● **What to produce**
Output these entries as a JSON list of strings with one string per line, omitting blank lines.

● **Material for this task**
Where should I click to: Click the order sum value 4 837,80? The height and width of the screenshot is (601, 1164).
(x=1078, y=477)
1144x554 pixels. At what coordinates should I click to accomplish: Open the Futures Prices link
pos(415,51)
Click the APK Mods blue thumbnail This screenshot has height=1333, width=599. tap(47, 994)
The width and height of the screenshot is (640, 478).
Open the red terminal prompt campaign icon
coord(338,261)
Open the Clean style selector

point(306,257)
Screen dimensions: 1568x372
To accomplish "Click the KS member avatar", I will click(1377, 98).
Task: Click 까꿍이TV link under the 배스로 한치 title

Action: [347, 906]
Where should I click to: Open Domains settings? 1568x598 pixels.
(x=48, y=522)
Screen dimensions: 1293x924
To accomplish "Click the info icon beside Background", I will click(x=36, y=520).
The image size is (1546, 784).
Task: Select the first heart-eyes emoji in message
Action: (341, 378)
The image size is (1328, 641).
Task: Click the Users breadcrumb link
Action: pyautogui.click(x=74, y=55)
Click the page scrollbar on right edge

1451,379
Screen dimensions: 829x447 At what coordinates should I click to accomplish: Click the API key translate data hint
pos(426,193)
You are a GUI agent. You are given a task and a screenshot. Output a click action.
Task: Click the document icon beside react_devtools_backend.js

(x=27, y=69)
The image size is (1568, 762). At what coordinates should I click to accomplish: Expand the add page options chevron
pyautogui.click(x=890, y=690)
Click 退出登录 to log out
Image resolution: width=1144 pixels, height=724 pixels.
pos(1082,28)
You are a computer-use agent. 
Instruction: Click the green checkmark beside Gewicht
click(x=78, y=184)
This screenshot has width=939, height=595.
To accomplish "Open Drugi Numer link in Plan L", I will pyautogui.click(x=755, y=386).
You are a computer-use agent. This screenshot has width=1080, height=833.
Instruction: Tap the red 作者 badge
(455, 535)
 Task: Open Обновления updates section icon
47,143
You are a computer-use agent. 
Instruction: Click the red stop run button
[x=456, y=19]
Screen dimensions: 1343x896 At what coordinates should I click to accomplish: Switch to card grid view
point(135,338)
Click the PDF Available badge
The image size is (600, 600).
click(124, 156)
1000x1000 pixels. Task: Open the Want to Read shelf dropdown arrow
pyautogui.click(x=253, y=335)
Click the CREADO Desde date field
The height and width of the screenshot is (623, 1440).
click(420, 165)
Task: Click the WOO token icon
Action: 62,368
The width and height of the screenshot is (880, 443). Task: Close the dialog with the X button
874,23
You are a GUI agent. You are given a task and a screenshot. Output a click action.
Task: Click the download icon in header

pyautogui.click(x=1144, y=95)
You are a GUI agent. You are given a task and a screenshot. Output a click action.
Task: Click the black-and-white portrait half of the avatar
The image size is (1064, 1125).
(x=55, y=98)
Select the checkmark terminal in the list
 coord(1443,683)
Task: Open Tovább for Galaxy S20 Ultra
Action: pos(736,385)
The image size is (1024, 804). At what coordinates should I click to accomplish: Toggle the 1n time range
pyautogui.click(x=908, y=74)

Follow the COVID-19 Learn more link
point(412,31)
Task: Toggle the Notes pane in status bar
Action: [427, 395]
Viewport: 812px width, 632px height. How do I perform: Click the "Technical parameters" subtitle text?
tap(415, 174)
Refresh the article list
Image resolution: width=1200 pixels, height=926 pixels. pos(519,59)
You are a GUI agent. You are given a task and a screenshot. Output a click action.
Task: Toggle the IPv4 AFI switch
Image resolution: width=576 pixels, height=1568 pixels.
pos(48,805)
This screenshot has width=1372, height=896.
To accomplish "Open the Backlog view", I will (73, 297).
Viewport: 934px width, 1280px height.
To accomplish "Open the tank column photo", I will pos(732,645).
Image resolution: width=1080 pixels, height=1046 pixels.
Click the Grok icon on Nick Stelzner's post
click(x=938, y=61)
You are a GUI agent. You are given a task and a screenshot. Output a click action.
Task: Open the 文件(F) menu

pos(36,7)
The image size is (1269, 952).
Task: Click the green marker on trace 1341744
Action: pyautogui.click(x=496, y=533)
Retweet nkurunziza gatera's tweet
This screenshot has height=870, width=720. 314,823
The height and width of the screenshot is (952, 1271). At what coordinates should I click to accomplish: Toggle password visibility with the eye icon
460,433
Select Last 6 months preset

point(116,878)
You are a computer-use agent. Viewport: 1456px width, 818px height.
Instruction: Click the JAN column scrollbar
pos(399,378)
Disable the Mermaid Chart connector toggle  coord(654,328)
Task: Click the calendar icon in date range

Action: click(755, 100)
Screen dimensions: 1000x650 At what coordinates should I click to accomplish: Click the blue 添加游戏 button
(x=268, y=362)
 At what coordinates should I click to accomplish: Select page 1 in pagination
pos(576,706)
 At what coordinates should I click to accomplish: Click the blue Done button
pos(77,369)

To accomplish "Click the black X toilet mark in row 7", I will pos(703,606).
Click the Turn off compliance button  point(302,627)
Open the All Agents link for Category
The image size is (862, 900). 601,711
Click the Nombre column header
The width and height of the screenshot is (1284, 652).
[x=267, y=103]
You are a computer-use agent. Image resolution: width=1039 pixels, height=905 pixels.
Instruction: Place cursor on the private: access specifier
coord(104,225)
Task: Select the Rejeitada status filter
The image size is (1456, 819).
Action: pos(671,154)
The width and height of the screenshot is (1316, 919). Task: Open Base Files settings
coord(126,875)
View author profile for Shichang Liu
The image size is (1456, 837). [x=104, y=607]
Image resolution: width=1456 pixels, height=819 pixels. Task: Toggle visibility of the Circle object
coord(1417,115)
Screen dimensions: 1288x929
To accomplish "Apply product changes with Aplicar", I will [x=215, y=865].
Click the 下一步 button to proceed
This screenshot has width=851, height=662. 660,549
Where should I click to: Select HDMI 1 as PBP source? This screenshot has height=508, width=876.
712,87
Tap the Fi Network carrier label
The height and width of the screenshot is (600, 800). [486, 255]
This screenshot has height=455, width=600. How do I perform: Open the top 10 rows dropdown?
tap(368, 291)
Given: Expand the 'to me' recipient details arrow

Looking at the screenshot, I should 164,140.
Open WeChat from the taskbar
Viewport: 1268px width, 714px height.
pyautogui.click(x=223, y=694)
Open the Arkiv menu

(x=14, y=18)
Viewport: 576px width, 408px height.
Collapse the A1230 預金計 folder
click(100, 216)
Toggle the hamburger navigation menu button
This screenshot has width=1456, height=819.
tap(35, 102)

● **Result below**
[
  "Where should I click to: Click the order sum value 4 837,80? The height and width of the screenshot is (601, 1164).",
  "(x=1078, y=477)",
  "1144x554 pixels. At what coordinates should I click to accomplish: Open the Futures Prices link",
  "pos(415,51)",
  "Click the APK Mods blue thumbnail This screenshot has height=1333, width=599. tap(47, 994)",
  "The width and height of the screenshot is (640, 478).",
  "Open the red terminal prompt campaign icon",
  "coord(338,261)",
  "Open the Clean style selector",
  "point(306,257)",
  "Screen dimensions: 1568x372",
  "To accomplish \"Click the KS member avatar\", I will click(1377, 98).",
  "Task: Click 까꿍이TV link under the 배스로 한치 title",
  "Action: [347, 906]",
  "Where should I click to: Open Domains settings? 1568x598 pixels.",
  "(x=48, y=522)",
  "Screen dimensions: 1293x924",
  "To accomplish \"Click the info icon beside Background\", I will click(x=36, y=520).",
  "The image size is (1546, 784).",
  "Task: Select the first heart-eyes emoji in message",
  "Action: (341, 378)",
  "The image size is (1328, 641).",
  "Task: Click the Users breadcrumb link",
  "Action: pyautogui.click(x=74, y=55)",
  "Click the page scrollbar on right edge",
  "1451,379",
  "Screen dimensions: 829x447 At what coordinates should I click to accomplish: Click the API key translate data hint",
  "pos(426,193)",
  "You are a GUI agent. You are given a task and a screenshot. Output a click action.",
  "Task: Click the document icon beside react_devtools_backend.js",
  "(x=27, y=69)",
  "The image size is (1568, 762). At what coordinates should I click to accomplish: Expand the add page options chevron",
  "pyautogui.click(x=890, y=690)",
  "Click 退出登录 to log out",
  "Image resolution: width=1144 pixels, height=724 pixels.",
  "pos(1082,28)",
  "You are a computer-use agent. ",
  "Instruction: Click the green checkmark beside Gewicht",
  "click(x=78, y=184)",
  "This screenshot has width=939, height=595.",
  "To accomplish \"Open Drugi Numer link in Plan L\", I will pyautogui.click(x=755, y=386).",
  "You are a computer-use agent. This screenshot has width=1080, height=833.",
  "Instruction: Tap the red 作者 badge",
  "(455, 535)",
  " Task: Open Обновления updates section icon",
  "47,143",
  "You are a computer-use agent. ",
  "Instruction: Click the red stop run button",
  "[x=456, y=19]",
  "Screen dimensions: 1343x896 At what coordinates should I click to accomplish: Switch to card grid view",
  "point(135,338)",
  "Click the PDF Available badge",
  "The image size is (600, 600).",
  "click(124, 156)",
  "1000x1000 pixels. Task: Open the Want to Read shelf dropdown arrow",
  "pyautogui.click(x=253, y=335)",
  "Click the CREADO Desde date field",
  "The height and width of the screenshot is (623, 1440).",
  "click(420, 165)",
  "Task: Click the WOO token icon",
  "Action: 62,368",
  "The width and height of the screenshot is (880, 443). Task: Close the dialog with the X button",
  "874,23",
  "You are a GUI agent. You are given a task and a screenshot. Output a click action.",
  "Task: Click the download icon in header",
  "pyautogui.click(x=1144, y=95)",
  "You are a GUI agent. You are given a task and a screenshot. Output a click action.",
  "Task: Click the black-and-white portrait half of the avatar",
  "The image size is (1064, 1125).",
  "(x=55, y=98)",
  "Select the checkmark terminal in the list",
  " coord(1443,683)",
  "Task: Open Tovább for Galaxy S20 Ultra",
  "Action: pos(736,385)",
  "The image size is (1024, 804). At what coordinates should I click to accomplish: Toggle the 1n time range",
  "pyautogui.click(x=908, y=74)",
  "Follow the COVID-19 Learn more link",
  "point(412,31)",
  "Task: Toggle the Notes pane in status bar",
  "Action: [427, 395]",
  "Viewport: 812px width, 632px height. How do I perform: Click the \"Technical parameters\" subtitle text?",
  "tap(415, 174)",
  "Refresh the article list",
  "Image resolution: width=1200 pixels, height=926 pixels. pos(519,59)",
  "You are a GUI agent. You are given a task and a screenshot. Output a click action.",
  "Task: Toggle the IPv4 AFI switch",
  "Image resolution: width=576 pixels, height=1568 pixels.",
  "pos(48,805)",
  "This screenshot has width=1372, height=896.",
  "To accomplish \"Open the Backlog view\", I will (73, 297).",
  "Viewport: 934px width, 1280px height.",
  "To accomplish \"Open the tank column photo\", I will pos(732,645).",
  "Image resolution: width=1080 pixels, height=1046 pixels.",
  "Click the Grok icon on Nick Stelzner's post",
  "click(x=938, y=61)",
  "You are a GUI agent. You are given a task and a screenshot. Output a click action.",
  "Task: Open the 文件(F) menu",
  "pos(36,7)",
  "The image size is (1269, 952).",
  "Task: Click the green marker on trace 1341744",
  "Action: pyautogui.click(x=496, y=533)",
  "Retweet nkurunziza gatera's tweet",
  "This screenshot has height=870, width=720. 314,823",
  "The height and width of the screenshot is (952, 1271). At what coordinates should I click to accomplish: Toggle password visibility with the eye icon",
  "460,433",
  "Select Last 6 months preset",
  "point(116,878)",
  "You are a computer-use agent. Viewport: 1456px width, 818px height.",
  "Instruction: Click the JAN column scrollbar",
  "pos(399,378)",
  "Disable the Mermaid Chart connector toggle  coord(654,328)",
  "Task: Click the calendar icon in date range",
  "Action: click(755, 100)",
  "Screen dimensions: 1000x650 At what coordinates should I click to accomplish: Click the blue 添加游戏 button",
  "(x=268, y=362)",
  " At what coordinates should I click to accomplish: Select page 1 in pagination",
  "pos(576,706)",
  " At what coordinates should I click to accomplish: Click the blue Done button",
  "pos(77,369)",
  "To accomplish \"Click the black X toilet mark in row 7\", I will pos(703,606).",
  "Click the Turn off compliance button  point(302,627)",
  "Open the All Agents link for Category",
  "The image size is (862, 900). 601,711",
  "Click the Nombre column header",
  "The width and height of the screenshot is (1284, 652).",
  "[x=267, y=103]",
  "You are a computer-use agent. Image resolution: width=1039 pixels, height=905 pixels.",
  "Instruction: Place cursor on the private: access specifier",
  "coord(104,225)",
  "Task: Select the Rejeitada status filter",
  "The image size is (1456, 819).",
  "Action: pos(671,154)",
  "The width and height of the screenshot is (1316, 919). Task: Open Base Files settings",
  "coord(126,875)",
  "View author profile for Shichang Liu",
  "The image size is (1456, 837). [x=104, y=607]",
  "Image resolution: width=1456 pixels, height=819 pixels. Task: Toggle visibility of the Circle object",
  "coord(1417,115)",
  "Screen dimensions: 1288x929",
  "To accomplish \"Apply product changes with Aplicar\", I will [x=215, y=865].",
  "Click the 下一步 button to proceed",
  "This screenshot has width=851, height=662. 660,549",
  "Where should I click to: Select HDMI 1 as PBP source? This screenshot has height=508, width=876.",
  "712,87",
  "Tap the Fi Network carrier label",
  "The height and width of the screenshot is (600, 800). [486, 255]",
  "This screenshot has height=455, width=600. How do I perform: Open the top 10 rows dropdown?",
  "tap(368, 291)",
  "Given: Expand the 'to me' recipient details arrow",
  "Looking at the screenshot, I should 164,140.",
  "Open WeChat from the taskbar",
  "Viewport: 1268px width, 714px height.",
  "pyautogui.click(x=223, y=694)",
  "Open the Arkiv menu",
  "(x=14, y=18)",
  "Viewport: 576px width, 408px height.",
  "Collapse the A1230 預金計 folder",
  "click(100, 216)",
  "Toggle the hamburger navigation menu button",
  "This screenshot has width=1456, height=819.",
  "tap(35, 102)"
]